Sein, Schein und Heuchelei
Interdisziplinäre Tagung des Exzellenzclusters zu Verstellungskünsten in der Geschichte
Mit Verhaltensweisen der Verstellung in Religion, Politik, Jurisprudenz und Wirtschaft befasst sich eine interdisziplinäre Tagung des Exzellenzclusters „Religion und Politik“ vom 14. bis zum 16. Juni. Unter dem Titel „Verstellungskünste. Religiöse und politische Hypokrisie in Literatur und bildender Kunst“ untersuchen die Vortragenden das Phänomen der Heuchelei im Lauf der Geschichte. „Das Bemühen darum, Schein und Sein zu unterscheiden und die Diskrepanz von äußerer Repräsentation und innerer Haltung vor Augen zu führen, hat eine lange abendländische Tradition“, erläutert die Veranstalterin und Romanistin Dr. Pia Doering. Heuchelei und Verstellung werde zu allen Zeiten thematisiert, wobei verschiedene Felder – Religion, Politik, Jurisprudenz und Wirtschaft – in den Fokus treten könnten.

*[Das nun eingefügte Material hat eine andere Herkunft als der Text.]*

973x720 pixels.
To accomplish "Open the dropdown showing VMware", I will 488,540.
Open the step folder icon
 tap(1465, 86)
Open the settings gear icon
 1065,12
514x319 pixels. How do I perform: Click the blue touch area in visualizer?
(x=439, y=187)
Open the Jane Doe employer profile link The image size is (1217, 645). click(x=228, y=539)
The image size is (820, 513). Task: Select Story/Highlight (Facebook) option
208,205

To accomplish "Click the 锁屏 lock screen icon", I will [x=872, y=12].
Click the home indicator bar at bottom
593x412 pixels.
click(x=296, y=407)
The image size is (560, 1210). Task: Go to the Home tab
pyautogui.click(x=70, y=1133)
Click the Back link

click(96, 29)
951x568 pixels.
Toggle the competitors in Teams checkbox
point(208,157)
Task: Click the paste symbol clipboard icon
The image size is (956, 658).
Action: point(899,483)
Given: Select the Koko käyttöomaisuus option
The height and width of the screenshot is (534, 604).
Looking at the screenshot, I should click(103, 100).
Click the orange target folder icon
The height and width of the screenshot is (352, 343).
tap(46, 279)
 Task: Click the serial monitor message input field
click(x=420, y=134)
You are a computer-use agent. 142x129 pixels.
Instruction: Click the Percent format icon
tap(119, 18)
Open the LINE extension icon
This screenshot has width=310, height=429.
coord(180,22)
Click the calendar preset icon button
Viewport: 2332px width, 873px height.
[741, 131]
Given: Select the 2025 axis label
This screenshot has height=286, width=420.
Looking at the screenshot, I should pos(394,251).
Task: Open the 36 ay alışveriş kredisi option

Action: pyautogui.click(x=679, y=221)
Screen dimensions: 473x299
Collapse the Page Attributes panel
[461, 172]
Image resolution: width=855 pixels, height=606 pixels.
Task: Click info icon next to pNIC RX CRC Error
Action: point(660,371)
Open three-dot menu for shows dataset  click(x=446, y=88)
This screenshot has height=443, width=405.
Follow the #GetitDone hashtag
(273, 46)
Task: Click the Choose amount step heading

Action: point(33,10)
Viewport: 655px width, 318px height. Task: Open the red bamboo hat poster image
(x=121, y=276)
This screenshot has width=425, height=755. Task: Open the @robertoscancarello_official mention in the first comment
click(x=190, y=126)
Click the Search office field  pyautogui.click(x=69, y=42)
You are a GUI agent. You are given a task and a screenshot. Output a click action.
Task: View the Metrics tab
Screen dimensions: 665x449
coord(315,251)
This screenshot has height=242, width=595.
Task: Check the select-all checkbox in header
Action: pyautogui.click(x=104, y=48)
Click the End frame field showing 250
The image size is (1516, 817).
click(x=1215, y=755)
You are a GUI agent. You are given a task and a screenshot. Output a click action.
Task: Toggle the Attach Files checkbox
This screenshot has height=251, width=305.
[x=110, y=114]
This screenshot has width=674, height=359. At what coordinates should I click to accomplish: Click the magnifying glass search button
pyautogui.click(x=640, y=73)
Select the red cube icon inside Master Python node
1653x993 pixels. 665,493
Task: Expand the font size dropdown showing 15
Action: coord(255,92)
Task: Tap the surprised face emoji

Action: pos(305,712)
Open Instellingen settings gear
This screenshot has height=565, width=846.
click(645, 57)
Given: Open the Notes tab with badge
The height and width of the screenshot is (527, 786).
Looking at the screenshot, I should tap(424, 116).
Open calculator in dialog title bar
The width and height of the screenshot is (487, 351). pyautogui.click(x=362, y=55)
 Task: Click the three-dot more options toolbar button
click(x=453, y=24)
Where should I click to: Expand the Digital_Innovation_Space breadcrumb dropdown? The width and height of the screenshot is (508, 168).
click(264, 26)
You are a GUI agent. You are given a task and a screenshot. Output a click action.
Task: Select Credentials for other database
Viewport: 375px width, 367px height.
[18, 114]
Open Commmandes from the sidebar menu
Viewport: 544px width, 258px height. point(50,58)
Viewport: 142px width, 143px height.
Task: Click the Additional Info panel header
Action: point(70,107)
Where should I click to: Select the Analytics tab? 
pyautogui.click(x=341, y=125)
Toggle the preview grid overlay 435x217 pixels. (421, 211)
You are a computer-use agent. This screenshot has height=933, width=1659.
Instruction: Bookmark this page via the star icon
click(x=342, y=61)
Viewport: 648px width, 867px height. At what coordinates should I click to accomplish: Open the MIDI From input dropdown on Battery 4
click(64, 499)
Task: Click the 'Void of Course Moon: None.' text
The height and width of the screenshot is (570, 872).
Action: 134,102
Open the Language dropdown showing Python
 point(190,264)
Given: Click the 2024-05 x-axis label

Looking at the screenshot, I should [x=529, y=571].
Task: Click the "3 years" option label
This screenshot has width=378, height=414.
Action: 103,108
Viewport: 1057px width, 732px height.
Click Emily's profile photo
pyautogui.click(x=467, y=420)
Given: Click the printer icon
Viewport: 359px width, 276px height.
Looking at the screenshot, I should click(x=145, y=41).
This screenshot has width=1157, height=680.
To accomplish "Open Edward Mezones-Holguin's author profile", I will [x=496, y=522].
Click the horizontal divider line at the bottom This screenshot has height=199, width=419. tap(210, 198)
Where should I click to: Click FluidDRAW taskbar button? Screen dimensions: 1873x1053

„Hypokrite Verhaltensweisen dienen der Durchsetzung persönlicher Interessen: dem Streben nach gesellschaftlichem Aufstieg, ökonomischen Vorteilen und politischer Macht, aber auch dem Schutz vor religiöser und politischer Verfolgung“, so Dr. Doering. Hypokrisie zu erkennen, sei nicht leicht, denn die Heuchler vollzögen eine bisweilen perfekte Anpassungsleistung an geltende Normen und Konventionen. „Literatur und bildende Kunst beobachten Praktiken der Hypokrisie und entwickeln Verfahren, um Aufrichtigkeit und Täuschung in der künstlerischen Darstellung unterscheidbar zu machen.“
Die interdisziplinäre Tagung will sich dem Phänomen der Hypokrisie epochenübergreifend aus historischer, kunstgeschichtlicher, literaturwissenschaftlicher, juristischer und philosophischer Perspektive annähern. In welchen historischen Kontexten erscheinen den Handelnden hypokrite Verhaltensweisen notwendig oder besonders erfolgversprechend? Welche Tugenden simulieren die Heuchler, welche Laster oder Normverstöße verschleiern sie? Welche Darstellungsmodi finden Literatur und Malerei, um Heuchelei sichtbar werden zu lassen? Diese und andere Fragen sollen die gemeinsame Diskussion leiten.